President Emmerson Mnangagwa has come under fire for calling on Zimbabweans to “bury” the past with critics saying the country cannot move forward without first addressing injustices such as Gukurahundi.


While addressing Zanu PF supporters at Nyamhunga Stadium in Kariba on Wednesday, Mnangagwa said “the past is dead” and there was need to look to the future.
However, governance expert Tony Reeler said if Mnangagwa wants Zimbabweans to forget the past, he should be prepared to also forget the liberation struggle.
“You cannot ignore the past, because you need to build on that past to move forward,” he said. “If we talk of forgetting the past, can we also forget the liberation struggle since it is in the past?”

Grace to Heal founder, Reverend Ray Motsi, who is also a member of the National Transitional Justice Working Group (NTJWG), a platform of over 90 organisations championing national healing, said the past was important because one needed closure to carry on.

“Anybody in his right senses cannot say let bygones be bygones. I think what the president means is that we need commitment to move forward,” he said.

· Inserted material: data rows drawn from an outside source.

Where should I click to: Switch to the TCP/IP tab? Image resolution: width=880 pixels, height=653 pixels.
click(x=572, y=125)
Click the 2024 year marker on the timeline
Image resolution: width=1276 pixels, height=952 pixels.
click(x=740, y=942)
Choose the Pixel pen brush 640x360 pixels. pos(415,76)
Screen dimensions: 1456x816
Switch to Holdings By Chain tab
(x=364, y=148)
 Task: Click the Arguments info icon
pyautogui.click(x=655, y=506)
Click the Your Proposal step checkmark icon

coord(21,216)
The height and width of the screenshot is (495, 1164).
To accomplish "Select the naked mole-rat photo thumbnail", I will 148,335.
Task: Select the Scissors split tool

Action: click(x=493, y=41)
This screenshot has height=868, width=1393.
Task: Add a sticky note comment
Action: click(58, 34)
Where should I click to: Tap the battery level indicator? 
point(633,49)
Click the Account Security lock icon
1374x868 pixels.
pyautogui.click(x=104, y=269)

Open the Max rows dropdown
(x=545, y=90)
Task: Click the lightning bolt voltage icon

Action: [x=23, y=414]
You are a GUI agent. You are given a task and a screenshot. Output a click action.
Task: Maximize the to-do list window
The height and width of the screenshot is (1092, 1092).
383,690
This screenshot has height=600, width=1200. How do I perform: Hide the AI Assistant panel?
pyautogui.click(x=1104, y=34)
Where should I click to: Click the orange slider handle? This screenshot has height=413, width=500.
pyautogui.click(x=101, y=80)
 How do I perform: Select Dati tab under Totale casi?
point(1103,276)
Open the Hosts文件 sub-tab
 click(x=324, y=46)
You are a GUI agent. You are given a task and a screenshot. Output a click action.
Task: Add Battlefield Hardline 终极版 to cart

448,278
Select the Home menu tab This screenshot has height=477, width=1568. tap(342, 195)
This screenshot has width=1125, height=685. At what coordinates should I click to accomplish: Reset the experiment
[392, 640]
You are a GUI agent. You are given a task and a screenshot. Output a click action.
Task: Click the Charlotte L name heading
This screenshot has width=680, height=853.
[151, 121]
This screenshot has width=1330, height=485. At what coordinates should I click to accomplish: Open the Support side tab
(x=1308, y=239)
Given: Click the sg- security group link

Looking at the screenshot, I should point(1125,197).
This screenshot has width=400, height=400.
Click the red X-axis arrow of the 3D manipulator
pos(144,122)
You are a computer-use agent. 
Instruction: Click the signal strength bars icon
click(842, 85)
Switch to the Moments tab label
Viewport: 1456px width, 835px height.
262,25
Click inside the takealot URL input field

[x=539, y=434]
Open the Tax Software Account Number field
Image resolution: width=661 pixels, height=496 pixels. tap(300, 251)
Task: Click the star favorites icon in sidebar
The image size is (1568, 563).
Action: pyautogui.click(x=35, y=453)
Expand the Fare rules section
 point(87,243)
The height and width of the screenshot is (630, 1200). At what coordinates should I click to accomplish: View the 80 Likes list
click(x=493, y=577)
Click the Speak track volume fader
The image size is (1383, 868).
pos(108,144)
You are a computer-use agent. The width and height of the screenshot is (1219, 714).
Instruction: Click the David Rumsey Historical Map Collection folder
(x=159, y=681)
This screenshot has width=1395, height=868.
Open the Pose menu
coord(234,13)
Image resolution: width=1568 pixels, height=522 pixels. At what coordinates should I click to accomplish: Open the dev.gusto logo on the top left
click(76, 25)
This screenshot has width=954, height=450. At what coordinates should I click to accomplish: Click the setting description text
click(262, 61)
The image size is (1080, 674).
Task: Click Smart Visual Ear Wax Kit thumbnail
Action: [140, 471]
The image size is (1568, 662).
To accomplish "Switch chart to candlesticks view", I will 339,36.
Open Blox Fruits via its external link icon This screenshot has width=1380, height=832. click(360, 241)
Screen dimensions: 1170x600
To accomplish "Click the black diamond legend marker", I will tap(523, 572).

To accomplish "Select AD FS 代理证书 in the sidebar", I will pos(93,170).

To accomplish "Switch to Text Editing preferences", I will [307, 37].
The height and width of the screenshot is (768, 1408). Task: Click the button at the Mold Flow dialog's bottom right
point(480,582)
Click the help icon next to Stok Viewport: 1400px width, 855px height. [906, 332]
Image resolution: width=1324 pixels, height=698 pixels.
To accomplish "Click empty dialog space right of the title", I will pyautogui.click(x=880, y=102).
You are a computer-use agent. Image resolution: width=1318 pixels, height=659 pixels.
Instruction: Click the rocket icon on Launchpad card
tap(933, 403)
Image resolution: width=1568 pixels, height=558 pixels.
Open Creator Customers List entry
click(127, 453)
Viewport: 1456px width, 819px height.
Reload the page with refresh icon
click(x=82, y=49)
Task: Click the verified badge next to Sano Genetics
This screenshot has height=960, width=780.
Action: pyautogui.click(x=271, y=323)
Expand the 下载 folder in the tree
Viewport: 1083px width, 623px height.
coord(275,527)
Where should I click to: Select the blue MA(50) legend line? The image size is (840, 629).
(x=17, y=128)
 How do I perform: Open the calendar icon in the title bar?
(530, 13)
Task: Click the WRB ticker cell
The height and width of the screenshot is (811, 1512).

“If you kill my wife, can we say let bygones be bygones?

“So let’s give President Mnangagwa the benefit of doubt and assume he means we need commitment as a nation to move forward. But then what are the mechanisms that will help us to move forward, that help us not to go back to a painful past?

“Because you cannot tell people from Matabeleland, where over 20 000 people were killed during Gukurahundi, to just forget.”

Motsi said engagement was the best way in ensuring that people can move forward.

“The first port of call is acknowledgement. Victims and survivors need acknowledgement on who did what, truth-telling. Next it’s engagement, let victims talk,” he said.

“The National Peace and Reconciliation Commission is a good beginning on engagement. The perpetrator cannot just talk of forgiveness, let the victims speak.”

Addressing a community dialogue on national healing convened by the NTJWG in Bulawayo, Gilford Sibanda of Ibhetshu Likazulu said forgiveness could not be an instruction.

“Due process needs to be followed, starting with the truth, followed by justice, forgiveness, healing, then reconciliation,” he said.

The NTJWG has come up with minimum standards for an effective national healing process, among them public participation and victim centrality.

Zimbabweans have never had a chance for healing as they have faced many human rights violations, which include liberation war-related atrocities, Gukurahundi, 2000, 2002, and 2008 electoral violence; and Operation Murambatsvina, among others.

Recently, stakeholders, who attended a national healing conference under the theme NPRC — What’s Next?, in Harare called for national dialogue and truth-seeking in the aftermath of last year’s military coup that saw Mnangagwa replacing his mentor Robert Mugabe.